Terrence Malick's fourth feature film, The New World, reimagines the founding American legend of Pocahontas and Captain John Smith. The premise is that the pair were equals in love, a daring conceit with its own complicated questions aimed backwards at the history of North America. These and other decisions made the film divisive; The New World is a film whose qualities cannot be discerned clearly from its approval score (55 percent) at review-aggregation websites such as Rotten Tomatoes. Personally, I agree with critic John Patterson's observation that the movie "doesn't have fans: it has disciples and partisans and fanatics." I am one of those devotees.

To become serious about The New World means sharing its concerns not only about the history of colonialism but also about the larger story of humankind's tendency to abuse the earth itself. Scott Tobias, film editor of The A.V. Club, wrote: "To Malick, the planet's most basic elements—those that sustain life and survive death—are not to be ignored, because they dwarf all other concerns. Where other films show humans paddling furiously upstream, Malick's show the river, too."

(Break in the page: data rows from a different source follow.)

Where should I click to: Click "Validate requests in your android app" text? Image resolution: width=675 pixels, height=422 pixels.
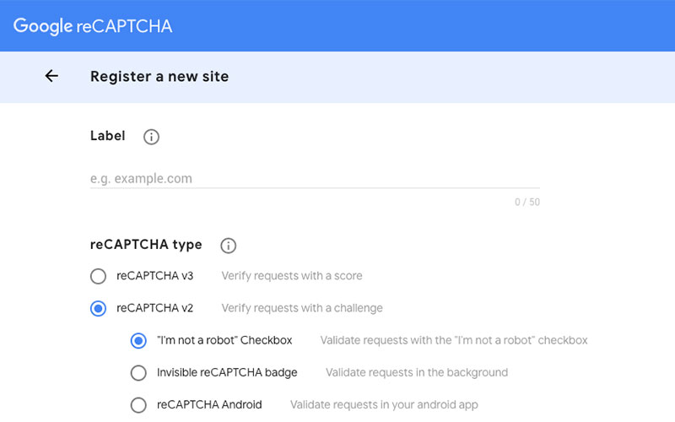(x=384, y=405)
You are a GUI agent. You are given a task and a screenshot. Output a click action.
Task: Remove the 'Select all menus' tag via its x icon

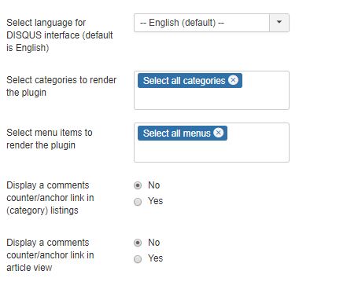218,133
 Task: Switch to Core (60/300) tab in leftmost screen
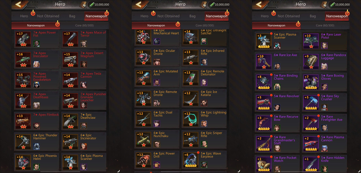point(84,25)
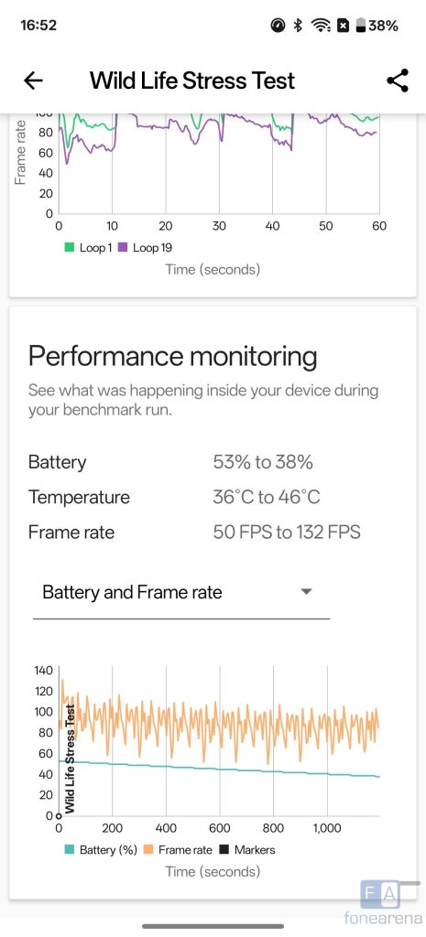426x937 pixels.
Task: Tap the Performance monitoring heading
Action: pos(172,356)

A few years after the release of The New World I began working on a novel, similar to that film in ways not so apparent to me at the time, about an indigenous pygmy tribesman who is stolen from Central Africa and sold into slavery—and who then, following his New World escape, finds himself wandering the early nineteenth-century wilderness of Spanish Florida. And likewise, at least aspirationally, one of the things I enjoyed most about writing this novel was the opportunity it afforded me to work from the perspective of an individual born into a culture that, then and now, lived in closer contact with the natural world than perhaps any other—and to show him moving through landscapes and environs that no longer exist in all of their previous glory. Ultimately, this was an opportunity for me to breathe life back into so much that has already been lost.

Which brings me to the parakeets. In 1918 the last known Carolina parakeet—a beautiful species that once ranged from New York to Florida to Colorado in vast, shimmering flocks of greens and yellows and reds—died in captivity in the Cincinnati Zoo. And halfway through my novel is my attempt to resurrect, through the eyes of my protagonist as he walks through a brier thicket, that bygone creature on the page. The only chance, sadly, that I would ever have to "see" a Carolina parakeet for myself.

But, as it turns out, that wasn't exactly true. Because in poring over the internet, researching and digesting observations and accounts of Carolina [End Page 49] parakeets penned by long-dead explorers, settlers, naturalists, and the like, I came across a bit of information, and seven seconds of film, that until then had somehow escaped my attention.

According to the New York Times, in the two-and-a-half-hour entirety of The New World there is only a single computer-generated effect—to my knowledge, the first foray into CGI of Malick's career. Captain Smith and Pocahontas alone together in the forest, a tamed pair of Carolina parakeets perched on her lithe arm. And not just the visual of those two parakeets—a digital recreation that was reportedly accomplished using a John James Audubon watercolor as a reference—but also the extinct bird's vocalizations … because, as noted in a press release issued by the Macaulay Library at the Cornell University Lab of Ornithology:

Curator of Audio Greg Budney took on the challenge of finding a Carolina parakeet stand-in. Although no recordings of the parrot exist, based on body size and beak shape, Greg determined that the song of the Aratinga mitrata or mitred parakeet would be a good approximation.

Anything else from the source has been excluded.